EXERCISE DETAILS - Starting at the beginning of the records and ending with the line that contains "Action: click(20, 61)", copy out every line word for word, including that last line. Leave the pictures out of your copy.

RECORDS FOR THIS TASK -
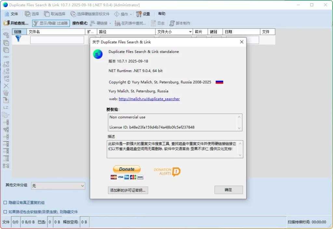Enable 隐藏没有真正重复的组 checkbox
The width and height of the screenshot is (333, 229).
5,203
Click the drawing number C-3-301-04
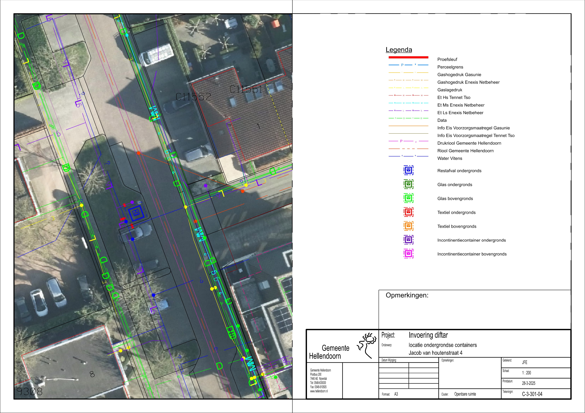Screen dimensions: 585x413 coord(532,394)
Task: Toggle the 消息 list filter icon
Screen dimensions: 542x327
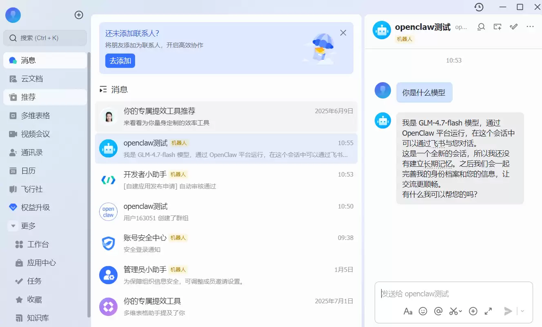Action: 103,90
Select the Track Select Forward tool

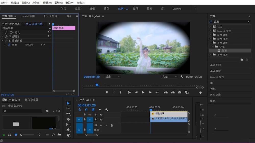(x=68, y=108)
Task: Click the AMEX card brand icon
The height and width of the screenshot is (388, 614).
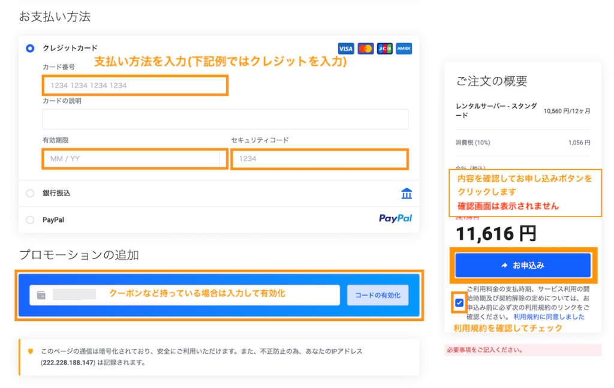Action: 404,48
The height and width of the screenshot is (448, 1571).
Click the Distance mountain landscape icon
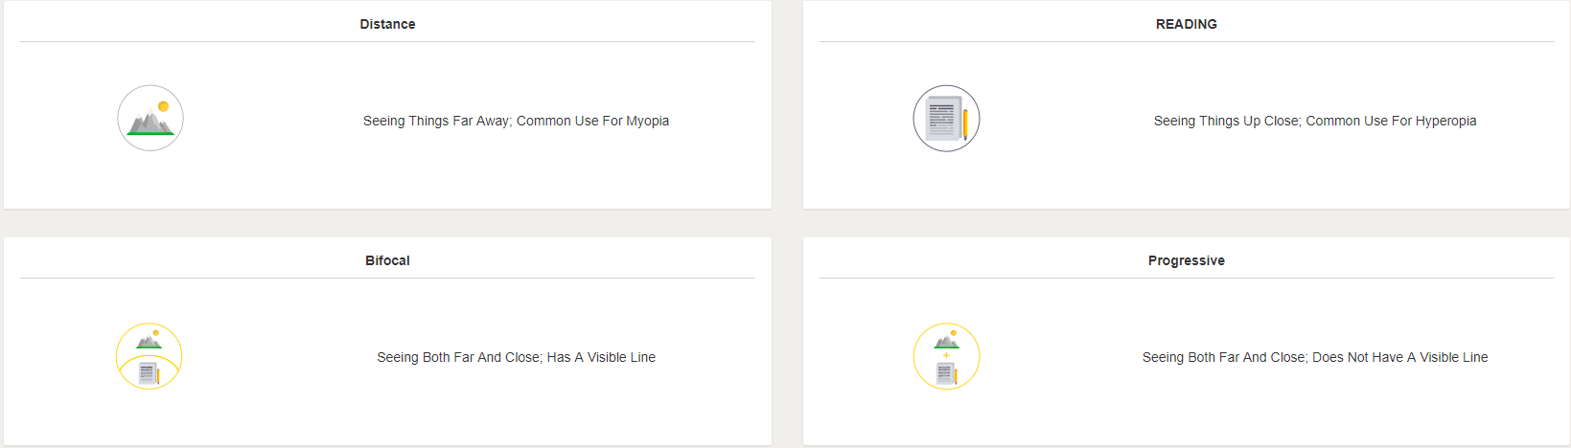(150, 119)
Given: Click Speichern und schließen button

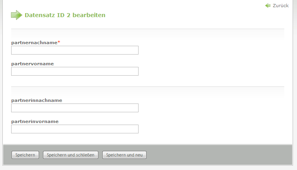Looking at the screenshot, I should coord(70,155).
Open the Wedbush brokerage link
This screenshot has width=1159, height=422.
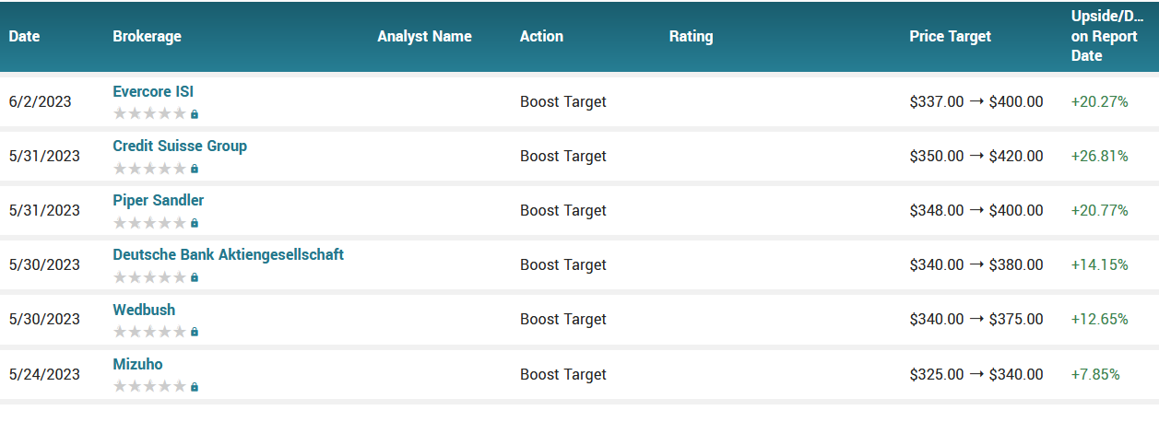point(144,310)
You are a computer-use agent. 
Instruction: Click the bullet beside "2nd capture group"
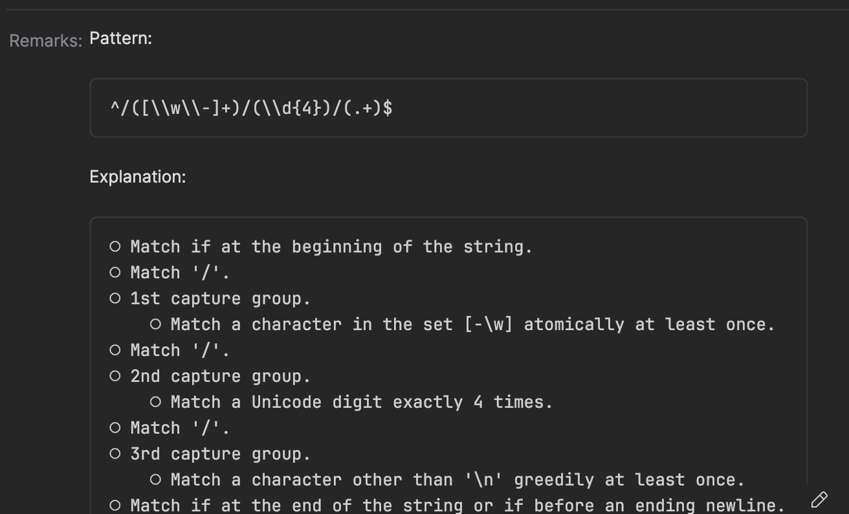coord(115,376)
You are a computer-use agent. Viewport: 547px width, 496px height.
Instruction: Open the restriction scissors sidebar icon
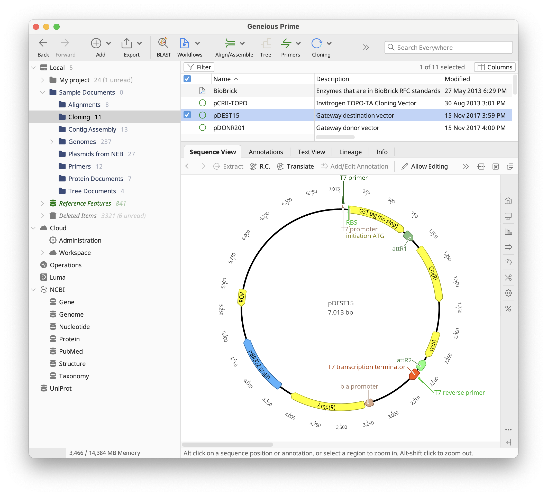508,278
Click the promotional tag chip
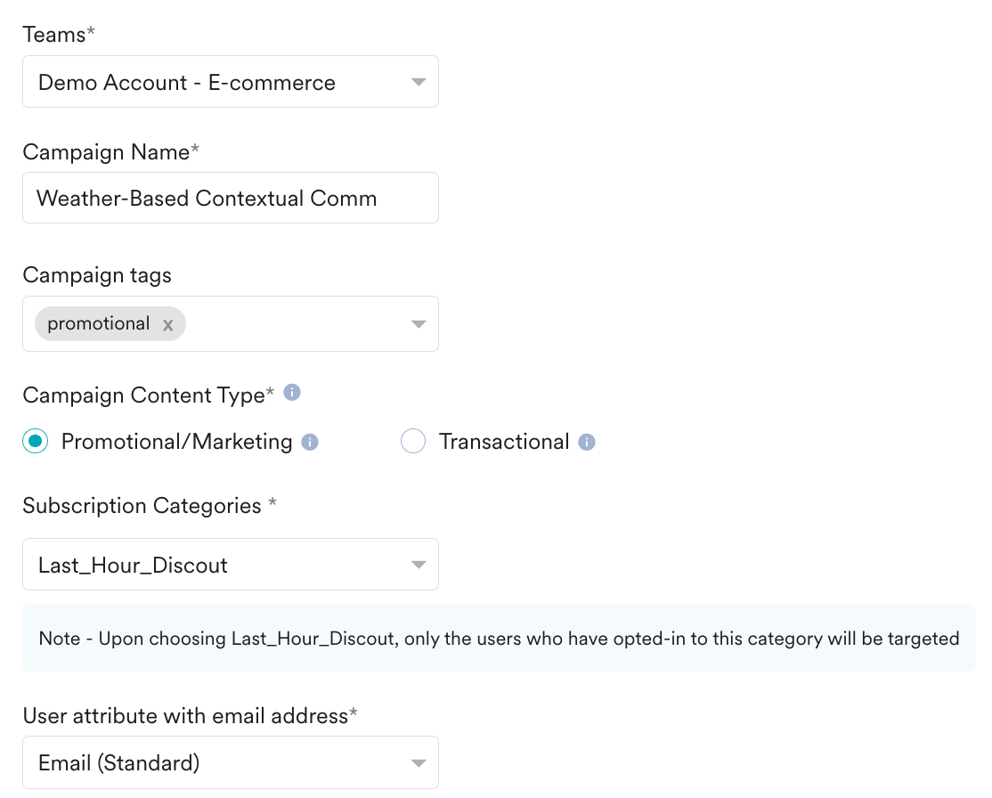Image resolution: width=992 pixels, height=798 pixels. [x=99, y=324]
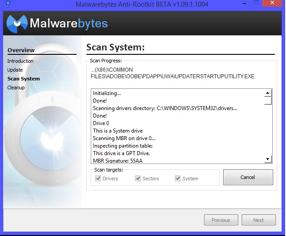Image resolution: width=286 pixels, height=236 pixels.
Task: Open the Introduction step in sidebar
Action: click(20, 61)
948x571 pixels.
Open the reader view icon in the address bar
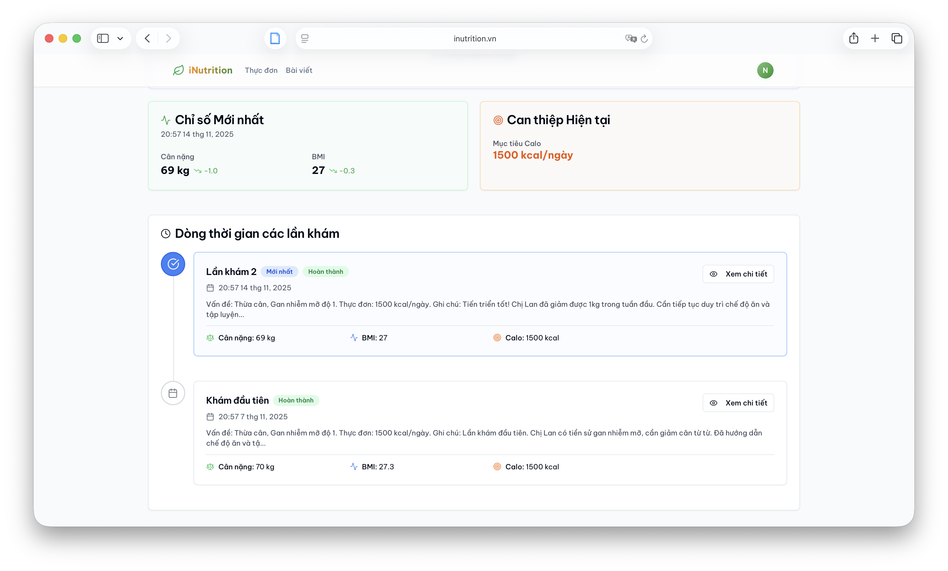click(305, 38)
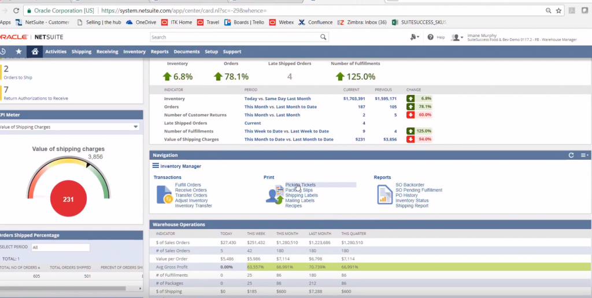Bookmark this page with the star
Image resolution: width=592 pixels, height=298 pixels.
click(558, 10)
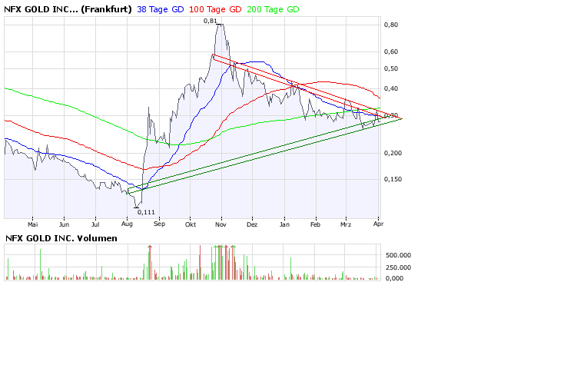Viewport: 567px width, 365px height.
Task: Select the 38 Tage GD legend label
Action: [x=160, y=9]
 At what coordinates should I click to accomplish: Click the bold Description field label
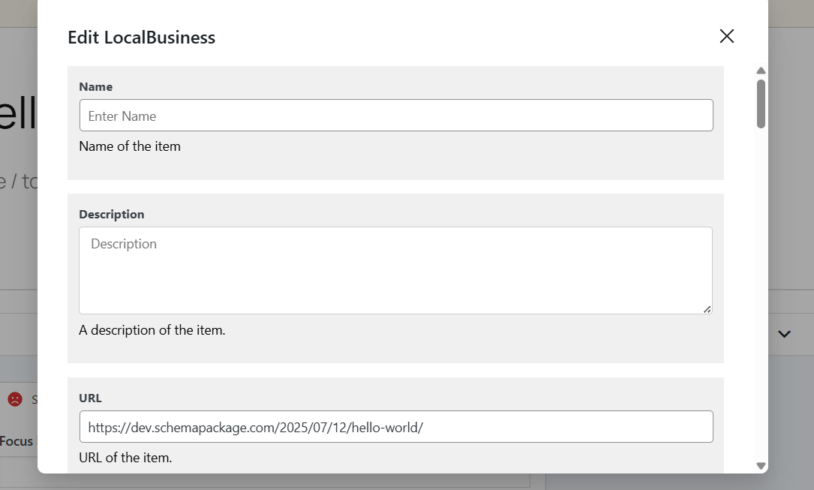tap(112, 215)
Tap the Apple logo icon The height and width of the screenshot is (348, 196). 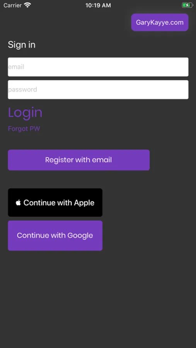pos(19,202)
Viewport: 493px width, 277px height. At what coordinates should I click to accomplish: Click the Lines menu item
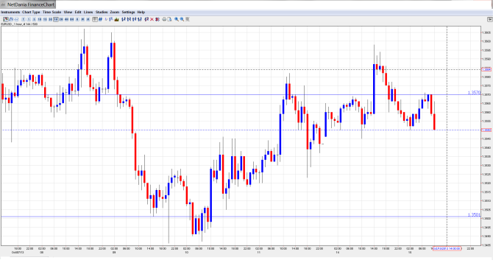[88, 12]
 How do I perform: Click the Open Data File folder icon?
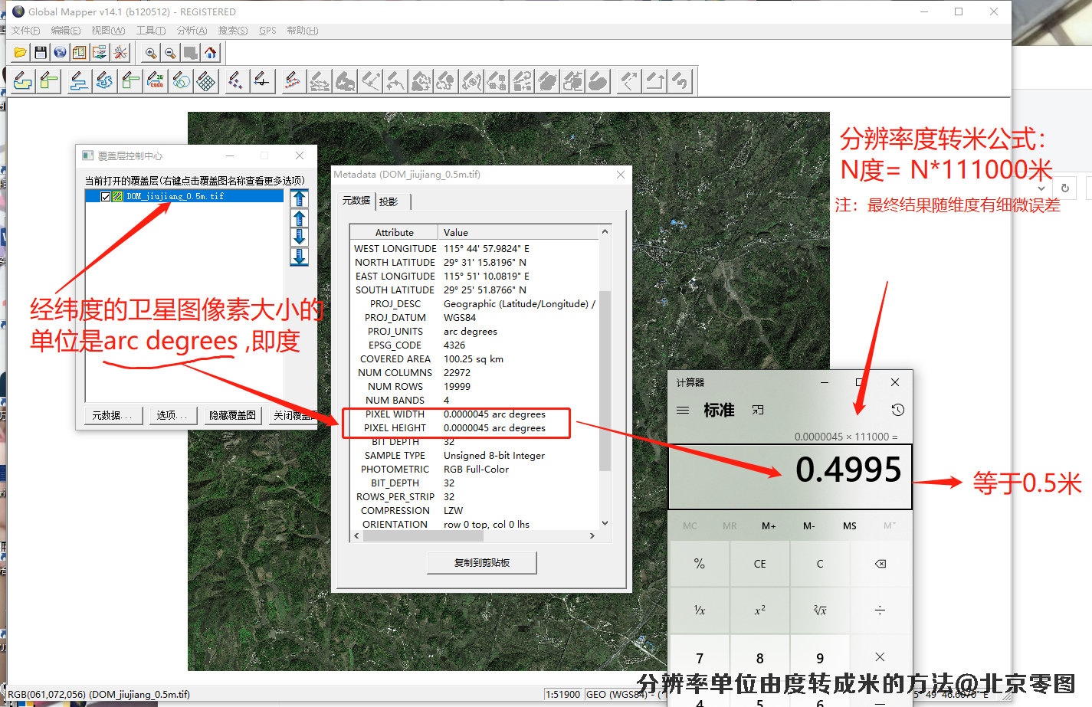point(21,53)
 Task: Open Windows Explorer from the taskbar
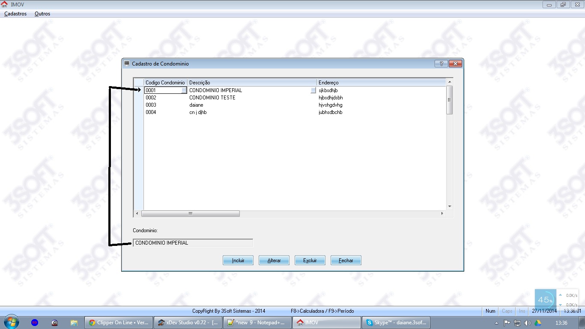coord(74,323)
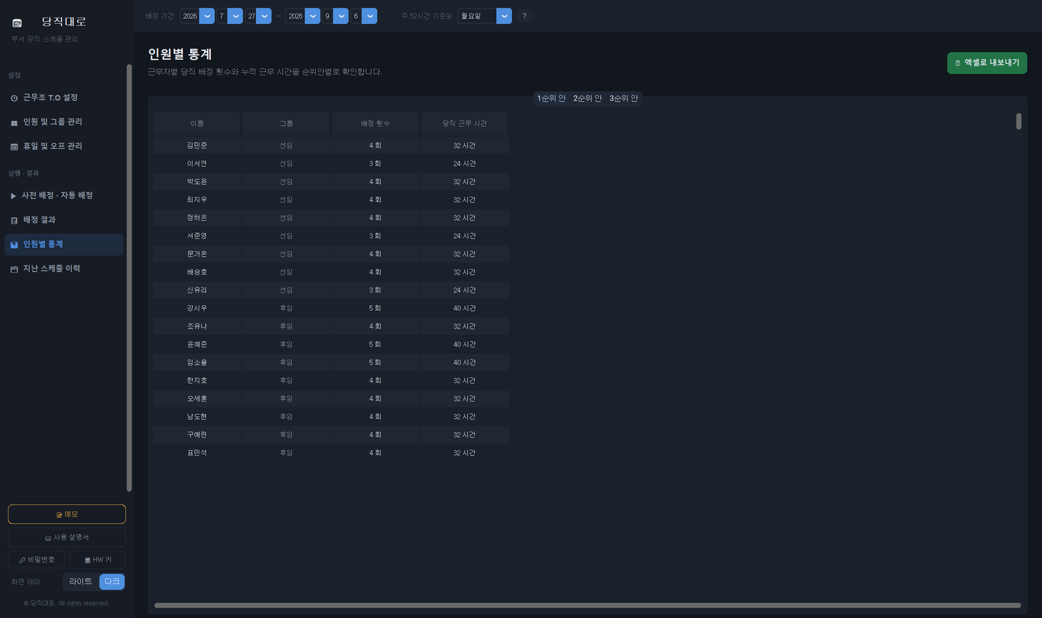
Task: Click the document icon beside 배정 결과
Action: pyautogui.click(x=14, y=220)
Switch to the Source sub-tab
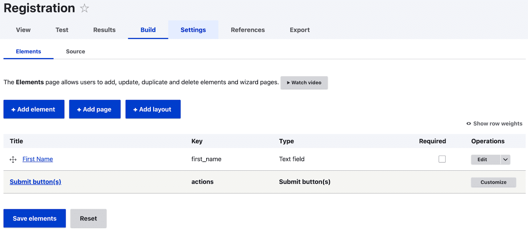Viewport: 528px width, 233px height. pos(75,51)
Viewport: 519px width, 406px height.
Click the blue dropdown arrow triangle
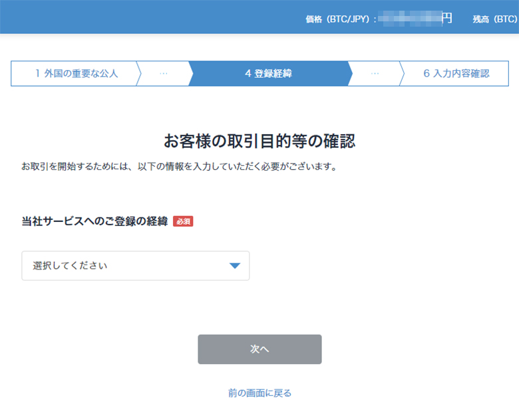click(x=235, y=266)
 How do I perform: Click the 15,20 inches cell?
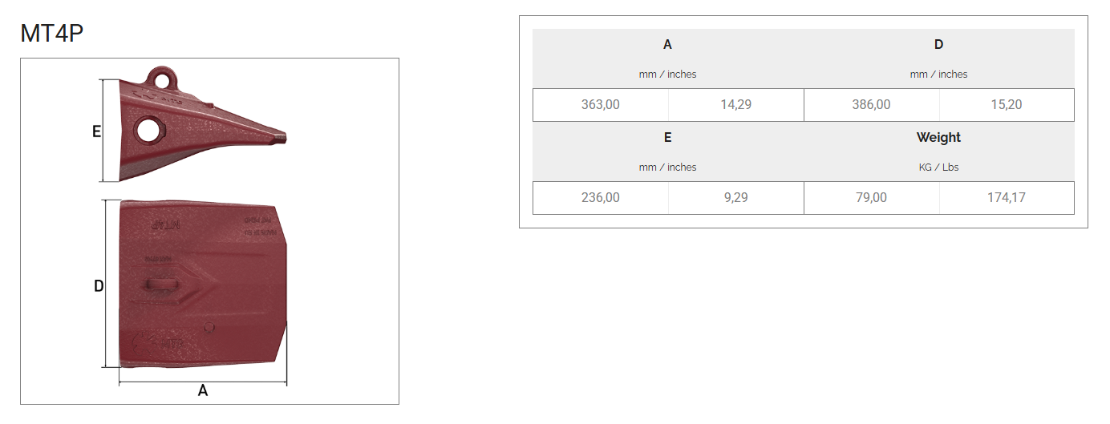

TASK SOLUTION -
Enable 隐藏没有真正重复的组 checkbox
The width and height of the screenshot is (333, 229).
5,203
Click the drawing number C-3-301-04
Screen dimensions: 585x413 coord(532,394)
Task: Toggle the 消息 list filter icon
Screen dimensions: 542x327
Action: 103,90
Select the Track Select Forward tool

(x=68, y=108)
Task: Click the AMEX card brand icon
The height and width of the screenshot is (388, 614).
Action: 404,48
The height and width of the screenshot is (448, 1571).
Click the Distance mountain landscape icon
(150, 119)
Given: Click Speichern und schließen button

Looking at the screenshot, I should coord(70,155).
Open the Wedbush brokerage link
This screenshot has width=1159, height=422.
point(144,310)
You are a computer-use agent. 
Instruction: Click the bullet beside "2nd capture group"
coord(115,376)
You are a computer-use agent. Viewport: 547px width, 496px height.
Instruction: Open the restriction scissors sidebar icon
508,278
Click the promotional tag chip
Image resolution: width=992 pixels, height=798 pixels. [x=99, y=324]
Image resolution: width=286 pixels, height=236 pixels.
Task: Open the Introduction step in sidebar
Action: click(20, 61)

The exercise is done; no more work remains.